Петр Ильич Чайковский
Шрифт:
Сложись жизнь иначе, и Татьяна понесла бы свое сердечное тепло и участие во глубину сибирских руд, в каторжные норы декабристов. В иной исторической полосе она пошла бы милосердною сестрицей в госпитали Севастополя и Рущука, узницей в глухие казематы Шлиссельбурга, пропагандисткой в первые рабочие кружки, организатором в суровое подполье гражданской войны. В музыкальном образе Татьяны, при всей его скромности и непритязательности, сосредоточились многие светлые черты русской женщины XIX и начала XX веков, существенная сторона национального характера. Он очень широк и емок, этот образ. Вот почему вопрос о верности Татьяны князю Гремину является вопросом подчиненным. Перед вдумчивым слушателем оперы встает не тема «свободы чувства», как поставлена она хотя бы в «Кармен», а тема истинного и неистинного чувства, проблема стойкости и глубины характера. Татьяна верна себе. С тем же прямодушием она высказалась
Глава XI. ЧЕТВЕРТАЯ СИМФОНИЯ
Раньше «Онегина» была начата и чуть раньше «Онегина» закончена Чайковским его новая симфония. «Я жестоко хандрил прошлой зимой, когда писалась эта симфония, — вспоминал композитор в феврале 1878 года, — и она служит верным отголоском того, что я тогда испытывал. Но это именно отголосок. Как его перевести на ясные и определенные последования слов? — не умею, не знаю. Многое я уже и позабыл. Остались общие воспоминания о страстности, жуткости испытанных ощущений».
В начале мая 1877 года первые три части симфонии уже существовали в виде набросков. В мае же, еще не приступая к работе над «Онегиным», Чайковский, по-видимому, успел вчерне написать и последнюю часть. За этим наступил длительный перерыв: в мае — июне композитор самозабвенно работал над оперой, в июле — вступил в брак с Антониной Ивановной Милюковой. На исходе лета, во время недолгого отдыха в Каменке, была, наконец, начата инструментовка первой части симфонии. Однако окончательно отделана и целиком инструментована симфония была уже после заболевания и отъезда Чайковского за границу, в ноябре и декабре того же богатого событиями 1877 года, то есть почти одновременно с «Онегиным». Как видно из писем Петра Ильича, он ставил ее выше, чем оперу. Каково же реальное содержание этой симфонии, открывающей собою новую полосу симфонического творчества Чайковского, стоящую на самом рубеже двух эпох его жизни?
«Вы спрашиваете меня, — пишет Петр Ильич в одном из наиболее часто цитируемых писем, — есть ли определенная программа этой симфонии? Обыкновенно, когда по поводу симфонической вещи мне предлагают этот вопрос, я отвечаю: никакой. И в самом деле, трудно отвечать на этот вопрос.
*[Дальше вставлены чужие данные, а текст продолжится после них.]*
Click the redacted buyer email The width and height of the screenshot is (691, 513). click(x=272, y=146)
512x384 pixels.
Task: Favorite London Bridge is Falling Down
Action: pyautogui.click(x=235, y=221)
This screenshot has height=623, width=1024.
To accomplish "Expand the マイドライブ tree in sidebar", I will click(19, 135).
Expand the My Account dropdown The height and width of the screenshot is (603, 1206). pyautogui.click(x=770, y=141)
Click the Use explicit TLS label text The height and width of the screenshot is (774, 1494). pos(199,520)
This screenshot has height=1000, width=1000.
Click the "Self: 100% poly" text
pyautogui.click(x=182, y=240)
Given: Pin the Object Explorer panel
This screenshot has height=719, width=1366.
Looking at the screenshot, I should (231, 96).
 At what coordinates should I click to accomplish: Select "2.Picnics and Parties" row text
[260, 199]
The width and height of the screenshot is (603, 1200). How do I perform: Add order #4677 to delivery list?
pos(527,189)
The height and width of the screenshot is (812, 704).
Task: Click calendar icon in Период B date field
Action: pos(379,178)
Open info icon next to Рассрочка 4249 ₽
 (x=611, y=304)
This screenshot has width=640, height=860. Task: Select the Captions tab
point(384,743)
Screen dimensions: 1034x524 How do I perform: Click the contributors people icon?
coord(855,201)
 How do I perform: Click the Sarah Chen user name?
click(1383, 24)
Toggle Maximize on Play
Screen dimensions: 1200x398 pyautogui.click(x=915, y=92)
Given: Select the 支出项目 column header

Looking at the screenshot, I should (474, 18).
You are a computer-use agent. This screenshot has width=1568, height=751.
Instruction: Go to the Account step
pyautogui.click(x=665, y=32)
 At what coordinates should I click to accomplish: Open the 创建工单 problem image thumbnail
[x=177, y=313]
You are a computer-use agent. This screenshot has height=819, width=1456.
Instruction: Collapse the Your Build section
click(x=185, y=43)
Как пересказать те неопределенные ощущения, через которые переходишь, когда пишется инструментальное сочинение без определенного сюжета? Это чисто лирический процесс. Это музыкальная исповедь души, на которой многое накипело и которая по существенному свойству своему изливается посредством звуков, подобно тому как лирический поэт высказывается стихами. Разница только та, что музыка имеет несравненно более могущественные средства и более тонкий язык для выражения тысячи различных моментов душевного настроения… Напрасно я бы старался выразить… словами все неизмеримое блаженство того… чувства, которое охватывает меня, когда явилась главная мысль и когда она начинает разрастаться в определенные формы…. Все внутри трепещет и бьется, едва успеваешь намечать эскизы, одна мысль погоняет другую… Иногда на несколько времени вдохновение отлетает… Весьма часто совершенно холодный, рассудочный, технический процесс работы должен прийти на помощь… Но иначе невозможно. Если б то состояние души артиста, которое называется вдохновением и которое я сейчас пытался описать… продолжалось бы беспрерывно, нельзя было бы и одного дня прожить. Струны лопнули бы, и инструмент разбился бы вдребезги!»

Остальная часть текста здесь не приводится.